EXERCISE REQUIREMENTS -
Find where "Downloads (758, 24)" occurs in the data below, and retype that line and every later line exactly.

INPUT FOR THIS TASK -

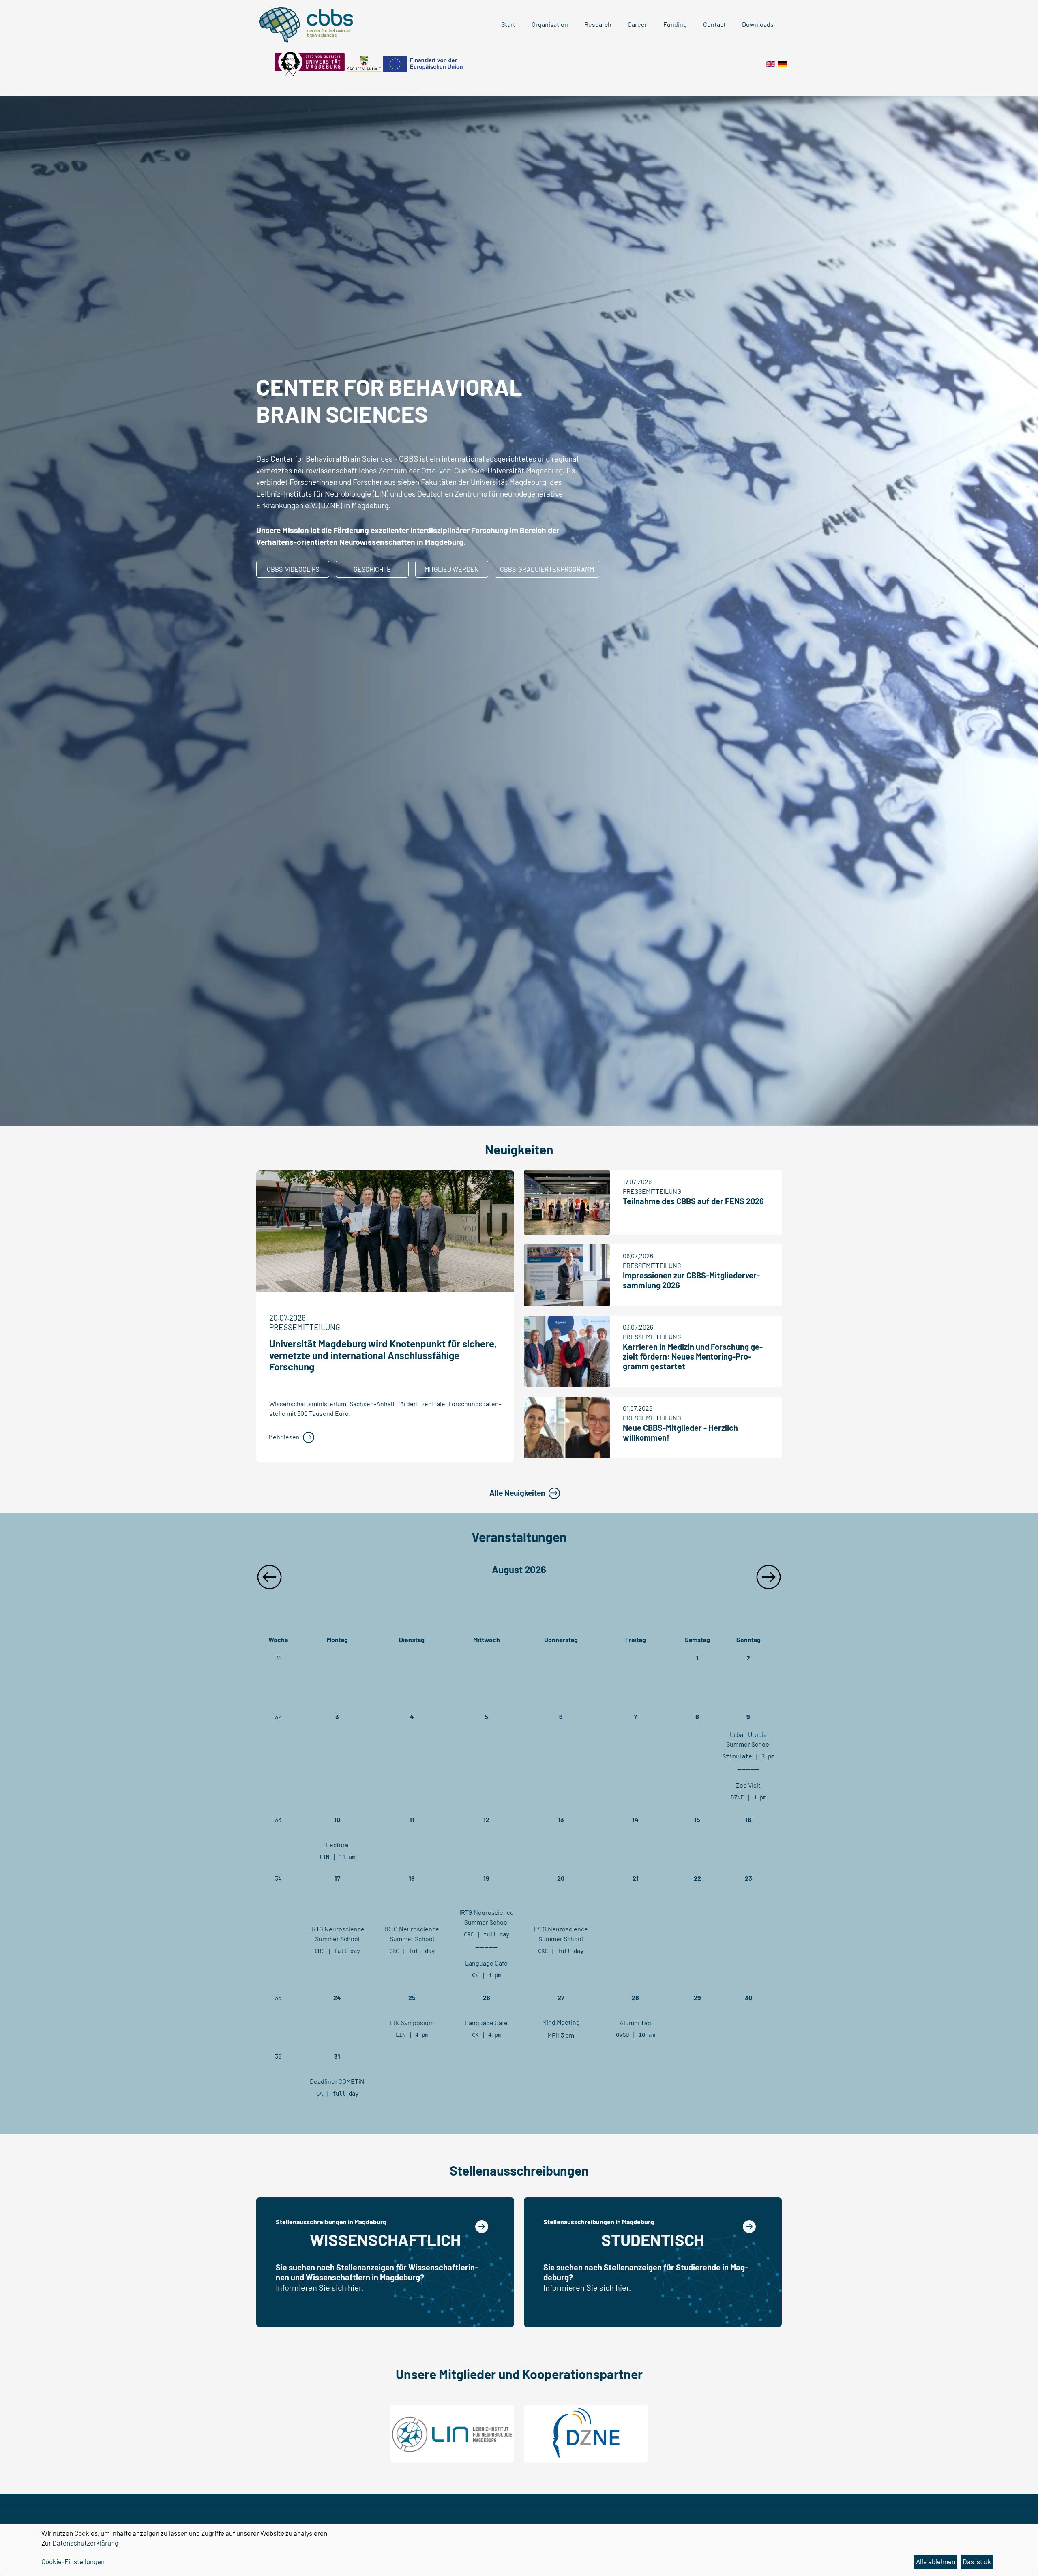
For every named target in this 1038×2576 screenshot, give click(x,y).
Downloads (758, 24)
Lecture (337, 1844)
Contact (714, 24)
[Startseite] (782, 63)
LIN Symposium (412, 2022)
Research (597, 24)
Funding (675, 24)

SOLUTION -
Downloads (758, 24)
Lecture (337, 1844)
Contact (714, 24)
[Startseite] (782, 63)
LIN Symposium (412, 2022)
Research (597, 24)
Funding (675, 24)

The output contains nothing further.